Paylaş
Ki buna benzer başlıklarım çok eskiden de varmış meğer. Mesela 1 Kasım 2016’da Hürriyet’te çıkan “İnsanlar neden korkuyor” başlıklı yazı, bu aralar internette aniden popüler oldu. “Son yazınız çok iyi” diye sosyal medyadan tebrik eden siyasiler bile var. Oysa 2 yıl önce yazmışım. Ama galiba yeni gündeme gelen ve son yılların “yurtdışına taşınanlar” sayılarıyla kristalize olan bir konu bu. Yazının meali şu:
“Ne kadar çok kişi geleceğini yurtdışında görüyor farkında mısınız? Bunlar ‘şucu bucu’ da değil ha. Ben siyaseti, FETÖ’yü, PKK’yı sadece televizyondan takip eden insanlardan söz ediyorum. Belki bazısı hayatında siyasi bir tweet bile atmamıştır. Bunlar avukatlar, doktorlar, mimarlar, mühendisler, üst düzey yöneticiler, tüccarlar, girişimciler, sanatçılar, öğretmenler, öğrenciler... Bu insanlar geleceğimiz, yetişmiş beyin gücümüz. Ve arkalarına bakmadan gidiyorlar. Niye? Bir gün artık istedikleri gibi yaşayamamaktan, yiyip içememekten, giyinememekten, istedikleri yerde çalışamamaktan, hak etseler bile iyi yerlere getirilmemekten korkuyorlar. Kız evlatlarının nasıl bir hayat yaşayacağından korkuyorlar. Sadece iktidar yanlısı olmadıkları veya öyle göründükleri için haksızlığa uğramaktan, ufacık, basit bir sebeple yolları mahkemeye düştüğünde haksızlık, adaletsizlik kurbanı olmaktan, tarafsızlığın bitmiş olmasından korkuyorlar.”

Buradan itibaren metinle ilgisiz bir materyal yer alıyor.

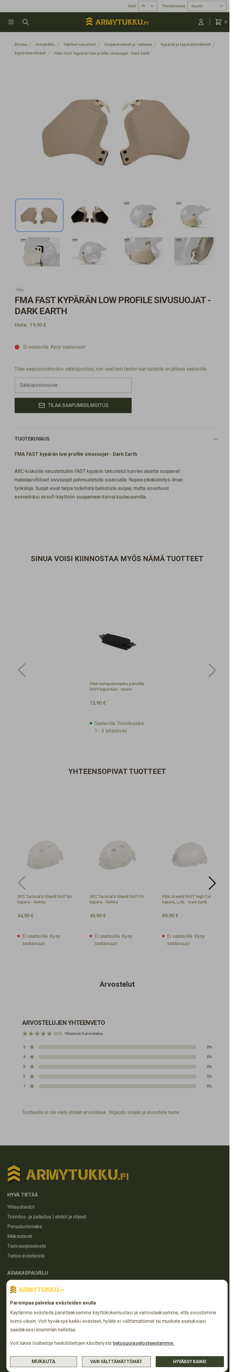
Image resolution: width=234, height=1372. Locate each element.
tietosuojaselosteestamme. (143, 1343)
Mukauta (43, 1361)
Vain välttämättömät (116, 1361)
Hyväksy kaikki (189, 1361)
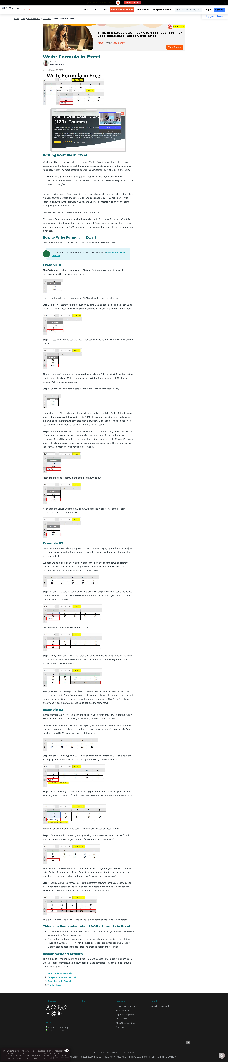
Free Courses (101, 9)
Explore (85, 9)
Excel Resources (33, 19)
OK (67, 1051)
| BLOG (26, 9)
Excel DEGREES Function (60, 973)
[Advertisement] (162, 89)
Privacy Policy (52, 1058)
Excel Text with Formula (60, 981)
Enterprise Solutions (126, 1006)
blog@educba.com (215, 16)
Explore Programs (125, 1014)
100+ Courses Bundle (122, 9)
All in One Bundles (125, 1023)
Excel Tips (47, 19)
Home (16, 19)
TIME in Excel (54, 985)
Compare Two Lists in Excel (62, 977)
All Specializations (163, 9)
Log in (208, 10)
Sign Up (219, 9)
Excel (23, 19)
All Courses (143, 9)
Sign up (120, 1027)
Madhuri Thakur (57, 64)
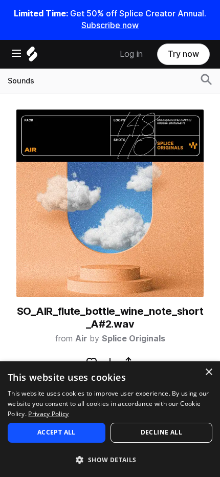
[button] (110, 459)
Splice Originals (133, 338)
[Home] (32, 57)
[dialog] (110, 419)
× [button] (208, 372)
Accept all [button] (56, 432)
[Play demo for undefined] (110, 203)
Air (81, 338)
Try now (183, 54)
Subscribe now (110, 25)
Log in (131, 54)
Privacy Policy (48, 413)
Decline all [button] (161, 432)
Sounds (21, 81)
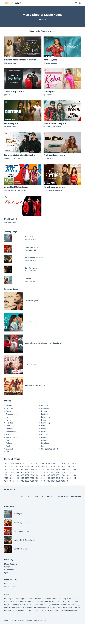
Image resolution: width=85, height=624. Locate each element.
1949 (48, 478)
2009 (27, 466)
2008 (32, 466)
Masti (43, 429)
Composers (9, 570)
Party (8, 434)
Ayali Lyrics (29, 237)
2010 (22, 466)
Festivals (45, 414)
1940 (22, 481)
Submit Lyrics (76, 496)
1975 (58, 472)
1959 (68, 475)
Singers (7, 567)
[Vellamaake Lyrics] (13, 301)
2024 (22, 464)
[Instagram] (11, 489)
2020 (43, 464)
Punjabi (7, 604)
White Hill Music (51, 63)
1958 (74, 475)
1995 (27, 469)
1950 (43, 478)
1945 (68, 478)
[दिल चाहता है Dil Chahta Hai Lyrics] (22, 142)
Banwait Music (51, 158)
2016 (63, 464)
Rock (8, 446)
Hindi (70, 601)
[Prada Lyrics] (22, 206)
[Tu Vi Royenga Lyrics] (62, 174)
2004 (53, 466)
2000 (74, 466)
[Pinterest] (14, 489)
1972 (74, 472)
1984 (11, 472)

Haziran 2017’de de bu “gitmek” konusundaki fikrimi Boğaziçi Üniversitesi’nin mezuniyet töreninde söyledim. “Uzaklara gitmeyin, n’olur hiçbir yere gitmeyin, memlekette kalın!”
Birincisi, bu insanlara ülkenin ihtiyacı var, bu ortak geleceğimiz. İkincisi, gidip de ne yapacaksınız yabancı ülkede allasen? Burada iş bulamıyorsan ekmek parası için git. Müthiş bir iş teklifi geldiyse geçici olarak kariyer yapmaya git. Ama mis gibi vatanın varken niye elin ülkesinde göçmen olacaksın, kolay mı sanıyorsun gurbeti yahu? Yazının başlığındaki şarkıda dendiği gibi, “Aramış durmuşsun beni, kimseye belli etmeden” vaziyetine düşersiniz.
Ve tabii bu vatanı “mis gibi” tutmak için de burada kalmak lazım sevgili dostum! Bazen çaresiz hissetsen de, şiddet başını alıp gitmiş olsa da, cahillik yüceltilse de, haksızlık diz boyuysa da, adalete güven çok azaldıysa da kendi kapının önünü süpürmek için kalman lazım!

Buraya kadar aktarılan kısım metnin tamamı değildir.